When shopping for a condo-hotel property, the first thing to realize is that you’re actually shopping for a hotel: A condo-hotel room has the best shot at being a successful investment if it’s a prime property located somewhere with heavy demand for hotel rooms. “If it doesn’t work as a hotel, it won’t work as a condo hotel,” says Mr. Webb.
However, hotels can be a fickle form of real estate, since they can they be sensitive to even slight shifts in the economy and even the weather. And projecting rental income can be surprisingly difficult. Many developers say buyers shouldn’t expect to make a profit from renting their room — but they avoid giving specifics.
One reason: They say they are afraid of triggering the Securities and Exchange Commission to regulate sales of the units as if they are a security. Mr. Webb says many developers are taking their cue from a November 2002 letter that the SEC sent to Vancouver-based Intrawest Corp., a developer of condo hotels. In the letter, the SEC suggested it wouldn’t take enforcement action if the company sold the condo hotels under certain conditions. One condition was not to provide prospective buyers with projections of income or expected occupancy.
There are ways around it. Some developers set up a “rental office,” separate from the “sales” office, to provide information about the broader rental and hotel market in the area. For instance, when deciding whether to buy their Fontainebleau unit, Ms. Hartke and her husband, Keith, studied rates and occupancy at an existing hotel nearby.
Without information like this, says Mr. Lunt of Ernst & Young, “It’s kind of like buying a stock without checking the prospectus.”
A newly-formed group, the National Association of Condo Hotel Owners, is in the process of creating a service to assess different projects for potential buyers, by studying such things as the cost of operations, rental programs, and potential competitors.
One important test of a project is whether an experienced hotel company is operating the building, since that could give the building an edge in attracting nightly guests.

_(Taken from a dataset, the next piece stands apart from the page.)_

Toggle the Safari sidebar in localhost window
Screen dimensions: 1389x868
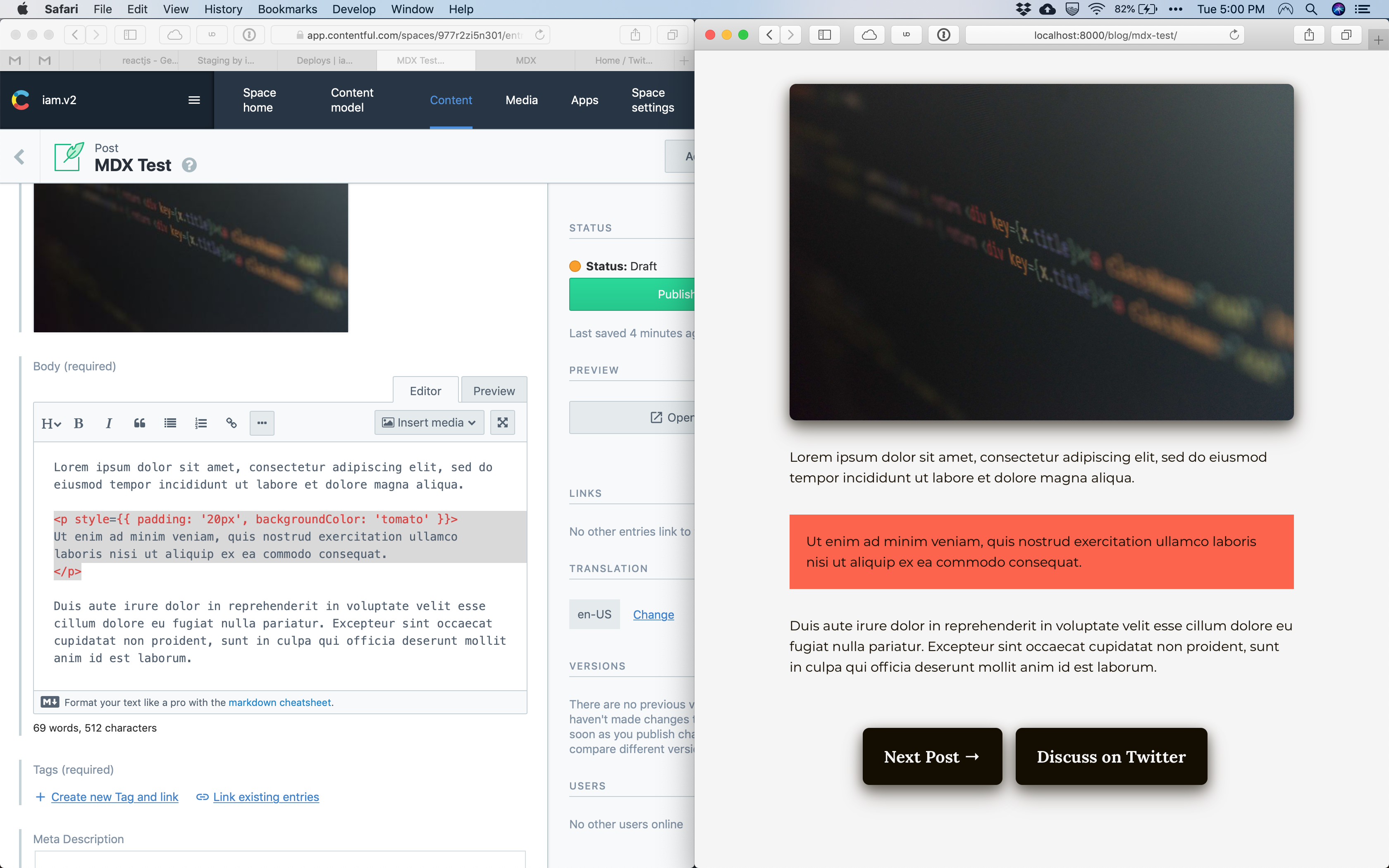click(824, 35)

A number of brand-name hotels, such as Starwood Hotels & Resorts Worldwide Inc. and Marriott International Inc., are managing condo-hotel projects across the U.S.
Currently, the vast majority of condo hotels — 212 projects — according to Smith Travel Research, are being developed by independent developers (though that doesn’t mean they won’t affiliate with hotel brands in the future). There are only a couple dozen or so projects now affiliated with a major hotel company, according to Smith Travel Research, although of course a brand name alone isn’t a guarantee of success.
Location is also key. Experts say it helps if the condo-hotel is in a year-round resort or a popular city where demand for hotel rooms is strong. Properties in second-tier markets that aren’t heavily traveled spots might be risky.
The tax issues surrounding condo hotels can be complex. Tax laws vary depending on how many vacation properties someone owns, how often they use the units and the legal structure of the ownership. Mr. Webb says a condo hotel cannot be used as a tax shelter — meaning buyers can’t use losses from a failing hotel development to reduce their income taxes.